* **Data entries**:
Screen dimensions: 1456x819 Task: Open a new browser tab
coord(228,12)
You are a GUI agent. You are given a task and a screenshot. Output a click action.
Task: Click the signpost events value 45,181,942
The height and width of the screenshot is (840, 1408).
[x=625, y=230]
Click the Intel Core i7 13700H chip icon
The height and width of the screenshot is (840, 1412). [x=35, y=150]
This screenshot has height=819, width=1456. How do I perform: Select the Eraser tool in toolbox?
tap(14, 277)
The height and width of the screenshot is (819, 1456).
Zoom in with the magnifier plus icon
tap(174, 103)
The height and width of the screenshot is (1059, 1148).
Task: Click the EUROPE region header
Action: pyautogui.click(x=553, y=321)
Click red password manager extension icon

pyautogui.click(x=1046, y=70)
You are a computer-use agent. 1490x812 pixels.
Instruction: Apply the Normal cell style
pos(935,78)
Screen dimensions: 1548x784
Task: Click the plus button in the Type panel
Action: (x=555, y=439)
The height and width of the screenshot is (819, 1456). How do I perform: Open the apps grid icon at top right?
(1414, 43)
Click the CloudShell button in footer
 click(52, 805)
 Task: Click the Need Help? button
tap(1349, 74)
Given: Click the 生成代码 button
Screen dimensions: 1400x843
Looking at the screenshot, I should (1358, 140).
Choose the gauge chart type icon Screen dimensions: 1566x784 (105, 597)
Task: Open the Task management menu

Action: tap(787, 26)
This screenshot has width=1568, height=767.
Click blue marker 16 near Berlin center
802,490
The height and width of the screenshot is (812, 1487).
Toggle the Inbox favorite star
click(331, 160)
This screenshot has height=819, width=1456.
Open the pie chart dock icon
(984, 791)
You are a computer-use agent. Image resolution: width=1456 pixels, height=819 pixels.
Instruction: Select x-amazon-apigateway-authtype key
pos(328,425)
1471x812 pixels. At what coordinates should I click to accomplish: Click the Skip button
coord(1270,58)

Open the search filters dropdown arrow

* **EXERCISE DETAILS**: Make an exact copy of the data above.

* **ANSWER AREA**:
Screen dimensions: 1456x819 Task: Open a new browser tab
coord(228,12)
You are a GUI agent. You are given a task and a screenshot. Output a click action.
Task: Click the signpost events value 45,181,942
The height and width of the screenshot is (840, 1408).
[x=625, y=230]
Click the Intel Core i7 13700H chip icon
The height and width of the screenshot is (840, 1412). [x=35, y=150]
This screenshot has height=819, width=1456. How do I perform: Select the Eraser tool in toolbox?
tap(14, 277)
The height and width of the screenshot is (819, 1456).
Zoom in with the magnifier plus icon
tap(174, 103)
The height and width of the screenshot is (1059, 1148).
Task: Click the EUROPE region header
Action: pyautogui.click(x=553, y=321)
Click red password manager extension icon

pyautogui.click(x=1046, y=70)
You are a computer-use agent. 1490x812 pixels.
Instruction: Apply the Normal cell style
pos(935,78)
Screen dimensions: 1548x784
Task: Click the plus button in the Type panel
Action: (x=555, y=439)
The height and width of the screenshot is (819, 1456). How do I perform: Open the apps grid icon at top right?
(1414, 43)
Click the CloudShell button in footer
 click(52, 805)
 Task: Click the Need Help? button
tap(1349, 74)
Given: Click the 生成代码 button
Screen dimensions: 1400x843
Looking at the screenshot, I should (1358, 140).
Choose the gauge chart type icon Screen dimensions: 1566x784 (105, 597)
Task: Open the Task management menu

Action: tap(787, 26)
This screenshot has width=1568, height=767.
Click blue marker 16 near Berlin center
802,490
The height and width of the screenshot is (812, 1487).
Toggle the Inbox favorite star
click(331, 160)
This screenshot has height=819, width=1456.
Open the pie chart dock icon
(984, 791)
You are a computer-use agent. Image resolution: width=1456 pixels, height=819 pixels.
Instruction: Select x-amazon-apigateway-authtype key
pos(328,425)
1471x812 pixels. At what coordinates should I click to accomplish: Click the Skip button
coord(1270,58)

Open the search filters dropdown arrow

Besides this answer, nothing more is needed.